Every statue has a backstory, and these 10 famous New York City sculptures are no exception. If you’re headed to Manhattan with a large group, spending some time checking out these iconic pieces of bronze can be a fun and creative way to spend your time exploring the city. You can learn a lot about New York City and its history by way of these public-art fixtures, and making time to artfully reflect in the city that never stops is never a bad thing, either.
1. Atlas Statue (Midtown)
Standing tall in front of Rockefeller Center is the Atlas Statue, reveling in all its glory. Associated with Ayn Rand’s famous novel, Atlas Shrugged, and featured in the opening shots of 30 Rock and just about every establishing shot of Rockefeller Plaza, this statue is perfect for a group photo op.
2. Statue of Liberty (Liberty Island)
Image: Alan Strakey/Flickr
Groups can make special arrangements with Statue Cruises to get an up-close look at the beloved Lady Liberty. Providing a fun ferry ride over to the Statue of Liberty and grounds access, there’s no better way to check out one of NYC’s most famous landmarks. The tour also includes an audio guide and a stop at the Ellis Island Immigration Museum — bonus!

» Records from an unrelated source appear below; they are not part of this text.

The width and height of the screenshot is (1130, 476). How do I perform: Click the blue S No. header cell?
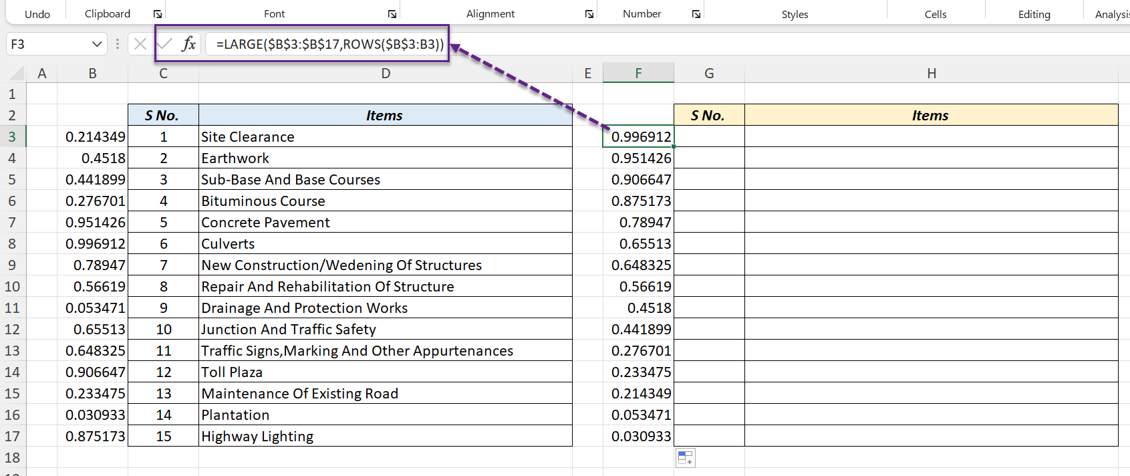click(x=163, y=116)
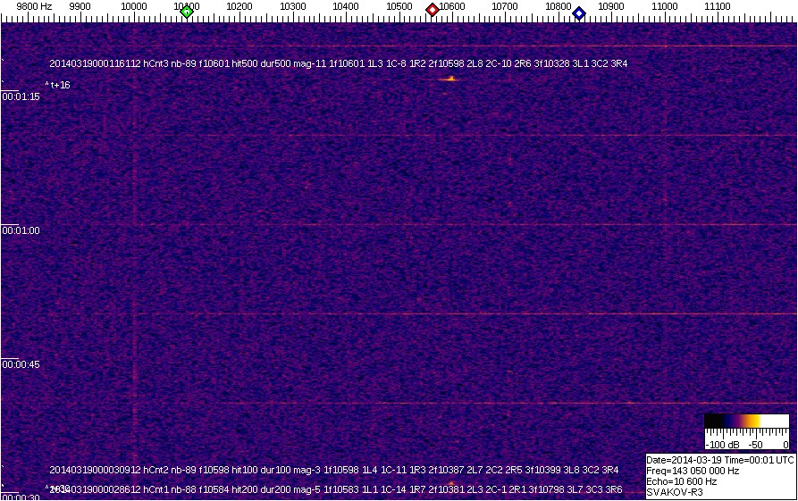Click the 00:00:45 time tick label
798x501 pixels.
click(21, 364)
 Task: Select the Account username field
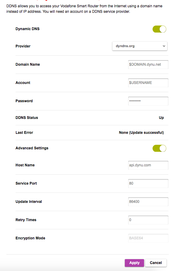(148, 82)
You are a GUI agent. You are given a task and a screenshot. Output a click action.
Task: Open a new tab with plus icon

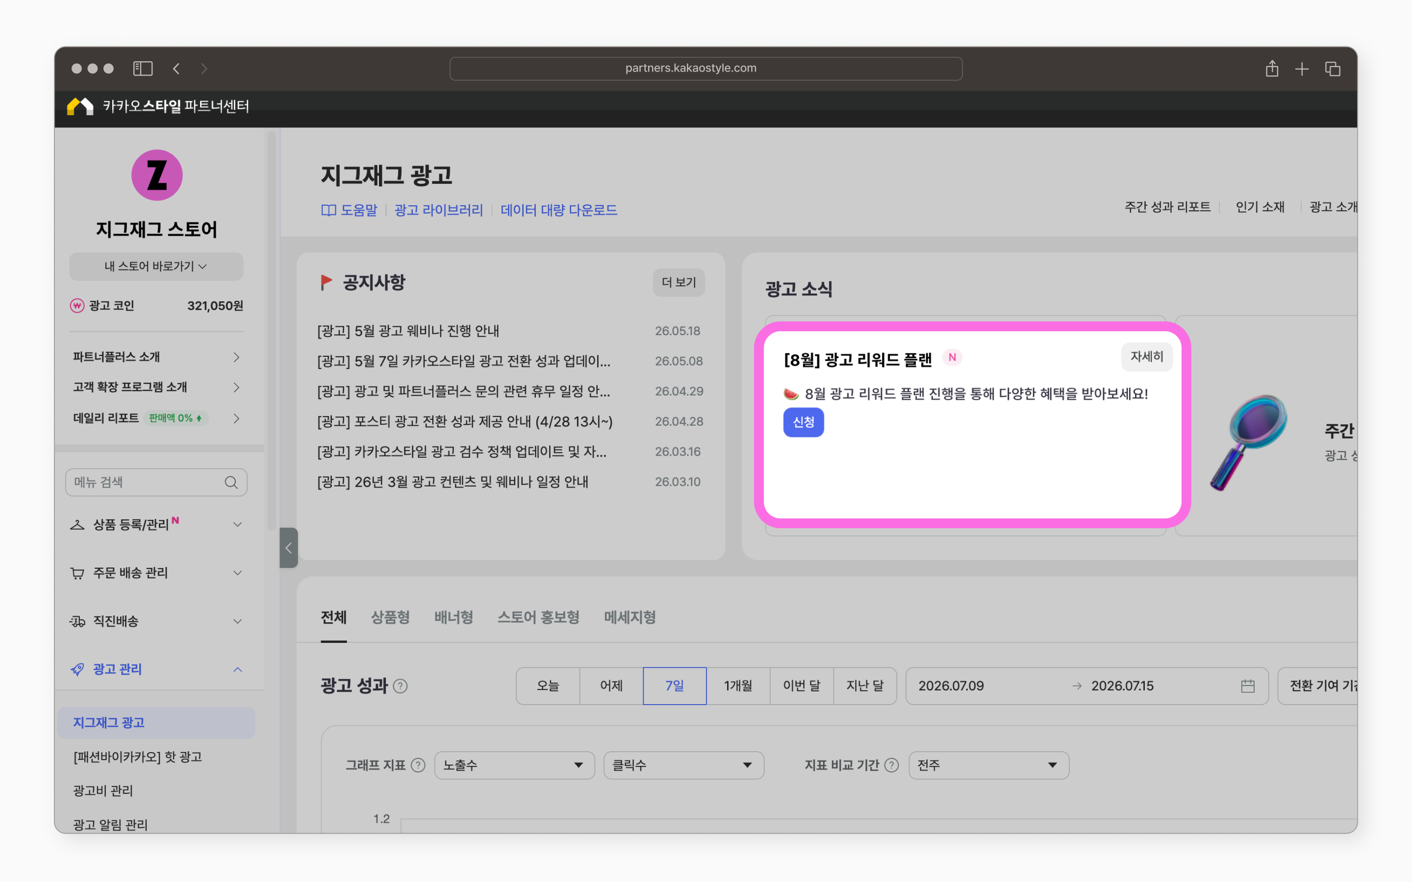point(1302,69)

3. Charging Bull (Financial District)
Take your group down to the Financial District and stop by the Charging Bull statue in Bowling Green Park. This was originally a piece of guerrilla artwork, being illegally installed in 1989 by the New York Stock Exchange. Though the statue was impounded by the police, it was later resurrected due to popular demand. Wall Street Walks also give informative group tours in the area, led by those who have been in the industry.

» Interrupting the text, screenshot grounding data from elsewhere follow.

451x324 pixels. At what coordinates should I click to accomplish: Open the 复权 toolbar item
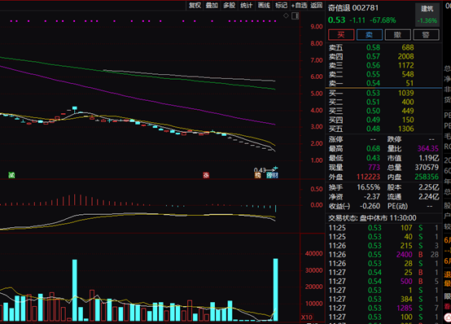coord(195,5)
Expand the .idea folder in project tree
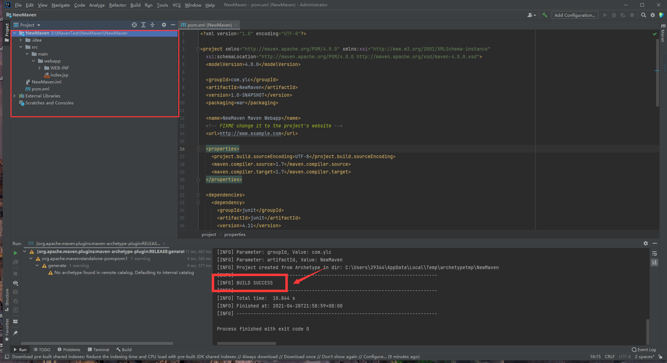This screenshot has height=363, width=667. [21, 40]
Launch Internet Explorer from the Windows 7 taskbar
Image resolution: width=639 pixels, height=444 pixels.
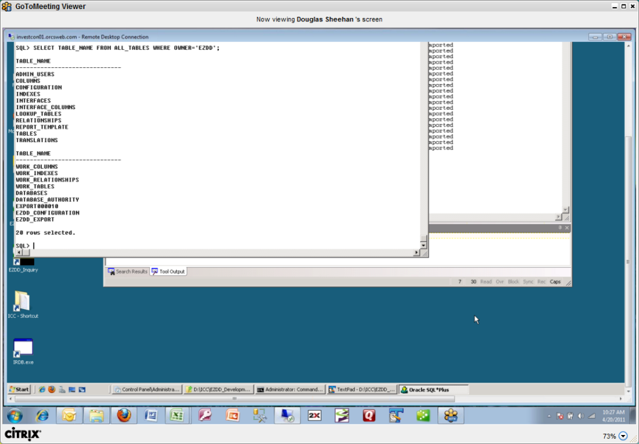point(42,416)
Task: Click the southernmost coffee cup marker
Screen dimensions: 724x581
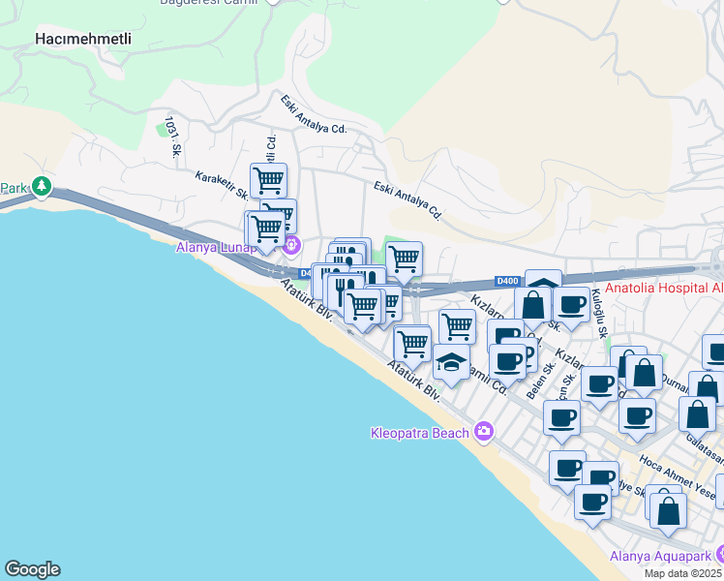Action: [592, 503]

4. William Shakespeare (Central Park)
A stroll down Central Park’s Literary Walk will take you right to the sculpted feet of William Shakespeare. Undeniably the best known figure in all of literature (we don’t think anyone gets through high school without reading at least a couple of this guy’s classics), it’s no surprise that his statue was the first to be placed on Literary Walk.
5. Life Underground (West Village)
Explore the 14th Street A,C,E subway station and find all of Tom Otterness’ “Life Underground” sculptures. Over 100 of these miniature bronze sculptures can be seen throughout the station, depicting cartoonish characters and animals that comment on social anarchy and human relations.
6. The Library Lions (Midtown)
Guarding the steps of the New York Public Library are two statues that are often referred to as “New York’s most lovable public sculpture.” Named Patience and Fortitude, these majestic lions have been in place since the early 20th century when the Library was dedicated in 1911, and they serve as a testament to the city’s strength and perseverance.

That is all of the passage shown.